Element and text position data:
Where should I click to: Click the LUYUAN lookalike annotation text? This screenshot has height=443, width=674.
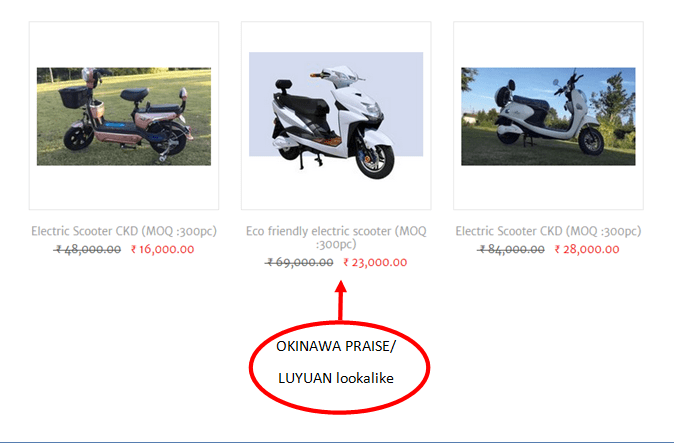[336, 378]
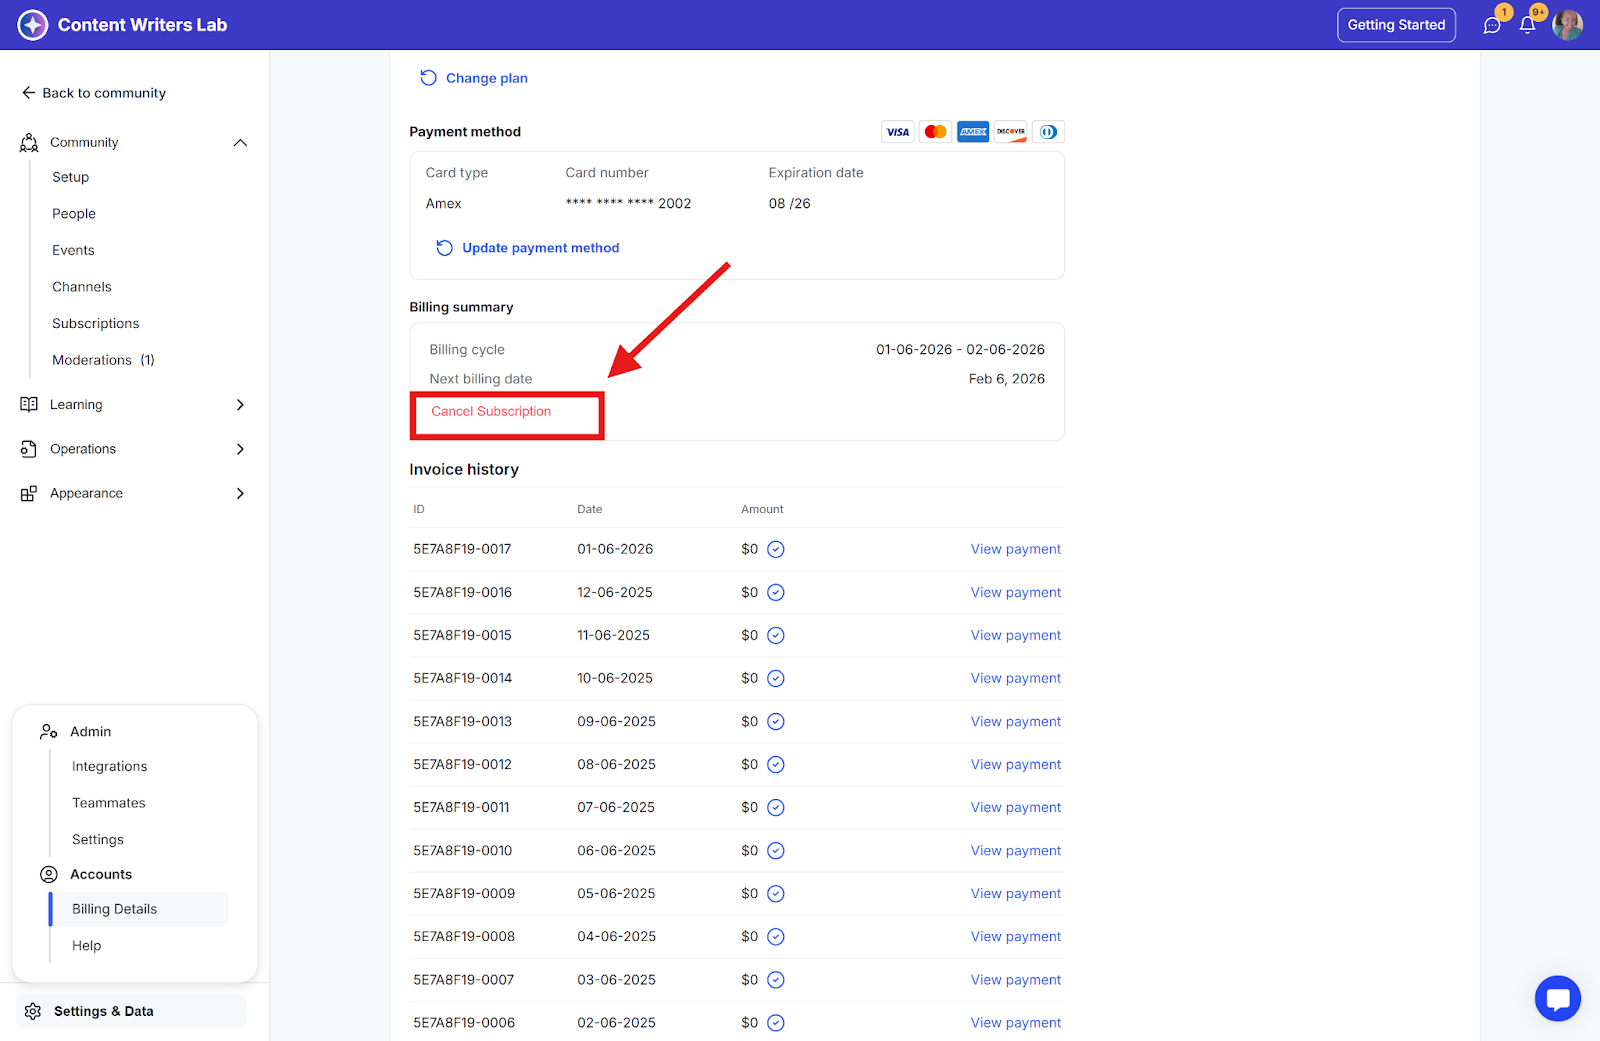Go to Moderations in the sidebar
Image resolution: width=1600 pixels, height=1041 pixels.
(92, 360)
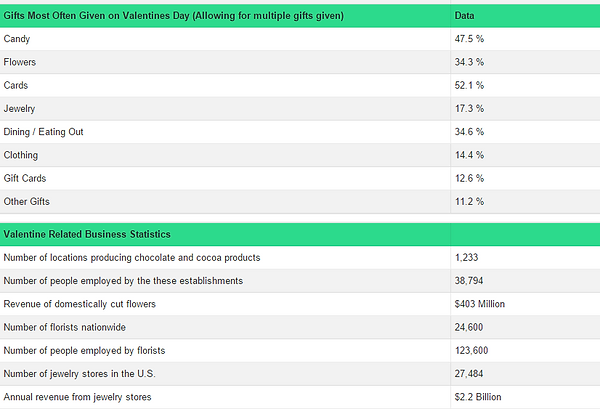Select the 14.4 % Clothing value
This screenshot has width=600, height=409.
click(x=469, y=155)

DIRECTIONS:
Count the lines of the entries above that contain the string "screenshot", treating uppercase and lowercase as distinct, and reply with the number alone.

WRITTEN SOLUTION:
2